▶ _Article_:
Today, e-commerce is a tried and tested sales platform- however some beauty brands are still reluctant to embrace the web. “There are still some brands that are struggling with customers being empowered the way that they are now,” explains Kate. “For a lot of brands, that’s still very difficult- the idea that you can’t control every image that might be on the web, because people are allowed to take their own photos and put them up on Instagram. Even the idea that people can say what they want to about a product. I still have brands who say ‘Well, what if you get a negative review? Will you publish it?’ If the customer has given their opinion rationally and reasonably then yes, that’s important. If you had a lot of negative reviews for your product, wouldn’t you want to know? If all of these people are paying $80 for your serum and they’re hating it, is that not valuable for you? If you believe in your product, then you don’t have anything to worry about. That’s been my philosophy as far as Adore Beauty goes. We encourage our customers to review publicly because if we’re doing something wrong, I want to know. If it’s helpful for customers then I think people need to know.

▶ _Data section_:
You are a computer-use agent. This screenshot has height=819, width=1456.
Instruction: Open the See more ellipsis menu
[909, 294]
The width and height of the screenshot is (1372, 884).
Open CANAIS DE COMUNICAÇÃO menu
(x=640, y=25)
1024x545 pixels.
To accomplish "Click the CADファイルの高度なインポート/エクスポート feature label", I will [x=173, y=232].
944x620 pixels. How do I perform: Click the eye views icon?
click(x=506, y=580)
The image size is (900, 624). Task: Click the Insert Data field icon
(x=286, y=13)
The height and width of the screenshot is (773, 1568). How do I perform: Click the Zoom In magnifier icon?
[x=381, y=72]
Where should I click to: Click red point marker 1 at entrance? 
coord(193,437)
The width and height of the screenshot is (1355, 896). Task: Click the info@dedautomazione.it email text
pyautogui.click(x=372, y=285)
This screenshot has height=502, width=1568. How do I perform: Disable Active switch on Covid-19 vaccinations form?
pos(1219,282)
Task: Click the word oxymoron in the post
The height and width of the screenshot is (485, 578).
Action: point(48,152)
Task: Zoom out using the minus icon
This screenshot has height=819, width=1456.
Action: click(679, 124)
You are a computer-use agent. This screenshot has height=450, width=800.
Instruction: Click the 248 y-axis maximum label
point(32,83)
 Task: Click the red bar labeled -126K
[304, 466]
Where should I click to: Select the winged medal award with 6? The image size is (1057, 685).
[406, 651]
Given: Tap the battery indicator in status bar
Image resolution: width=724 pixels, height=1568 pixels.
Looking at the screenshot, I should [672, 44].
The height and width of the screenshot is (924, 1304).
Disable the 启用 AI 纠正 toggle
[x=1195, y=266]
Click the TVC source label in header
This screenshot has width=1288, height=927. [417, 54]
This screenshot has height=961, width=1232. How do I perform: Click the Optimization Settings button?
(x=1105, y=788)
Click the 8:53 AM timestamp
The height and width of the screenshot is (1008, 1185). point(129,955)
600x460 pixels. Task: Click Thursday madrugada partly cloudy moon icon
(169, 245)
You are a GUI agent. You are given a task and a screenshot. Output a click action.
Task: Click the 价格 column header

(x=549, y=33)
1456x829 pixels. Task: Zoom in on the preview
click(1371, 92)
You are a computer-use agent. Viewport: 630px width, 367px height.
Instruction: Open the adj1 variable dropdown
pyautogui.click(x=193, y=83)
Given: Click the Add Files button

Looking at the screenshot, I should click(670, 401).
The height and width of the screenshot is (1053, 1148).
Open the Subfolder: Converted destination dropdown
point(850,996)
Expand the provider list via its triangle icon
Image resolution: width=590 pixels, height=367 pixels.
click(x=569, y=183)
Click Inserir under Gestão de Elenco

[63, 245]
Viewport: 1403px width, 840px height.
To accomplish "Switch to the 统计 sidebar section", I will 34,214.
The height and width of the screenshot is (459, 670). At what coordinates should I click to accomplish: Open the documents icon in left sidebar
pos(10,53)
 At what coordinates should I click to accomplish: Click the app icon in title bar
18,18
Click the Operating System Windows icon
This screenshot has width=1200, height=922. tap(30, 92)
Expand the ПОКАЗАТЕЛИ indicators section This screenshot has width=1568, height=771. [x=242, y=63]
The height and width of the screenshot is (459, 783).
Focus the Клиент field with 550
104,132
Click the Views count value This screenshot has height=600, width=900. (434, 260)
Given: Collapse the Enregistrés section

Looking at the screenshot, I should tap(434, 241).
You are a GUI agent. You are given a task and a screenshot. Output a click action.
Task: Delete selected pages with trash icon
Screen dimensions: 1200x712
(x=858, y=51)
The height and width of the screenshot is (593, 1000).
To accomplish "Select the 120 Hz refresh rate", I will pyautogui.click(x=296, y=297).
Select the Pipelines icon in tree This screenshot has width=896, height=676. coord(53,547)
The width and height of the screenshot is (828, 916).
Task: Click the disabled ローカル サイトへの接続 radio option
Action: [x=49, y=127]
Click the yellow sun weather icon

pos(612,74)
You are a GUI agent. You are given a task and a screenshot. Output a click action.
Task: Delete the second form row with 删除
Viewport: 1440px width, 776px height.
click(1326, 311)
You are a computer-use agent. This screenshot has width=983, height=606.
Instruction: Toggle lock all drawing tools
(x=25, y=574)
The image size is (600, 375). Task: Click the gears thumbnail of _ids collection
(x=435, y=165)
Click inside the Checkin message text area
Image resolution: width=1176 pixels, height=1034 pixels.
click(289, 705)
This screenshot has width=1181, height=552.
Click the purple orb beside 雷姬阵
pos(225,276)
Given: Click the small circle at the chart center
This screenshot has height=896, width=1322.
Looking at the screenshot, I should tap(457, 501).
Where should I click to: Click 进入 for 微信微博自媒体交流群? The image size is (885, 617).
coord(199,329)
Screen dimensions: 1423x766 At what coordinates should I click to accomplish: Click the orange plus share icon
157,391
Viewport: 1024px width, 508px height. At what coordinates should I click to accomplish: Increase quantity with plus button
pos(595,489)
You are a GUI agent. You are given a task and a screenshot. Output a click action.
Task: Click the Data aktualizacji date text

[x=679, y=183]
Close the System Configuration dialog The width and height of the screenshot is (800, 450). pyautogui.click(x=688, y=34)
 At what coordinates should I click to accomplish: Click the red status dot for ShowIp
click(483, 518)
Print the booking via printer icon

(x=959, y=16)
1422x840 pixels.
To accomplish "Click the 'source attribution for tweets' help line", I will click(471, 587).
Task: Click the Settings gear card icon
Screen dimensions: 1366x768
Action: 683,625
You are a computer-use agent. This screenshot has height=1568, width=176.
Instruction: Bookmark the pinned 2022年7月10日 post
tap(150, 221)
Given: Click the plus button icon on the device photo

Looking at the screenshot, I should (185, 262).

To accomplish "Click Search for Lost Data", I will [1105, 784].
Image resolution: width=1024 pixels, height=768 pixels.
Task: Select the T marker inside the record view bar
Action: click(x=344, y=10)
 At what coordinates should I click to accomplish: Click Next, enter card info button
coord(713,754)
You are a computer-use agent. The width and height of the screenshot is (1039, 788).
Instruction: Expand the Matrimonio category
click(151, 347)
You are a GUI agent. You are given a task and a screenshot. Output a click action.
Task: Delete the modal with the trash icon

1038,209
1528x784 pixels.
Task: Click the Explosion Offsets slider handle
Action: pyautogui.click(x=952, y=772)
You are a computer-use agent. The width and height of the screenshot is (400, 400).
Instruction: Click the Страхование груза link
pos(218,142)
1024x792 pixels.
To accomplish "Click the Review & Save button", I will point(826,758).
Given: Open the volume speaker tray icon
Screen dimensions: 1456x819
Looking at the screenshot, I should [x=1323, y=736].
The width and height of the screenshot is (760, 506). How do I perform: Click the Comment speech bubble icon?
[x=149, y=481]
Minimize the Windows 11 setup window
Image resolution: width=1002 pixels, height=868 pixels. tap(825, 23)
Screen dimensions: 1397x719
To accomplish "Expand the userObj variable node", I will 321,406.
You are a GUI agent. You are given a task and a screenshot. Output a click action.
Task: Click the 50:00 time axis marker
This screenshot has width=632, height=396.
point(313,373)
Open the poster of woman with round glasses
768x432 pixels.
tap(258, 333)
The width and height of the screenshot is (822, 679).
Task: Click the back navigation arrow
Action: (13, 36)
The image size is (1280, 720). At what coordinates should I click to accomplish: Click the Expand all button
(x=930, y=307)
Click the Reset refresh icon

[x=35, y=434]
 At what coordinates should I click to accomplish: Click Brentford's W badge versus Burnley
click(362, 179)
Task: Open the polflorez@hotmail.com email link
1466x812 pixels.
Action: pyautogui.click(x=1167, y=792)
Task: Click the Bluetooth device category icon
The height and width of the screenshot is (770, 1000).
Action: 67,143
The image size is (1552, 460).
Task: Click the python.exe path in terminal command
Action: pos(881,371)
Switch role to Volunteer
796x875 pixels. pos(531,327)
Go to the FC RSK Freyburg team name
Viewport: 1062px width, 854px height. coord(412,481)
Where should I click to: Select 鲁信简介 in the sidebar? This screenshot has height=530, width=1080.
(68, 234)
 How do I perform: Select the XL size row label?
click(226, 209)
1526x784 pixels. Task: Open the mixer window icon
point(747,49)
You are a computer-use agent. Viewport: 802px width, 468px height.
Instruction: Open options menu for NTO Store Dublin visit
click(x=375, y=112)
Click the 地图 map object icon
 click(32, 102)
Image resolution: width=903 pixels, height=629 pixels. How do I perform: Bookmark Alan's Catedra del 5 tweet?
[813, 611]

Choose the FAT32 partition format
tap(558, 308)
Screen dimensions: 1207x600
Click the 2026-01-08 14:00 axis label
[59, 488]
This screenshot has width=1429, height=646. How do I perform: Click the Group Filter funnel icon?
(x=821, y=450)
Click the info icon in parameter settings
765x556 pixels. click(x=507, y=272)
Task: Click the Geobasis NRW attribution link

▶ _Work to do_: Reproduce the passage on beauty brands and online reviews in full, word for word. The material here stands apart from the passage on beauty brands and online reviews.

▶ _The result_:
Today, e-commerce is a tried and tested sales platform- however some beauty brands are still reluctant to embrace the web. “There are still some brands that are struggling with customers being empowered the way that they are now,” explains Kate. “For a lot of brands, that’s still very difficult- the idea that you can’t control every image that might be on the web, because people are allowed to take their own photos and put them up on Instagram. Even the idea that people can say what they want to about a product. I still have brands who say ‘Well, what if you get a negative review? Will you publish it?’ If the customer has given their opinion rationally and reasonably then yes, that’s important. If you had a lot of negative reviews for your product, wouldn’t you want to know? If all of these people are paying $80 for your serum and they’re hating it, is that not valuable for you? If you believe in your product, then you don’t have anything to worry about. That’s been my philosophy as far as Adore Beauty goes. We encourage our customers to review publicly because if we’re doing something wrong, I want to know. If it’s helpful for customers then I think people need to know.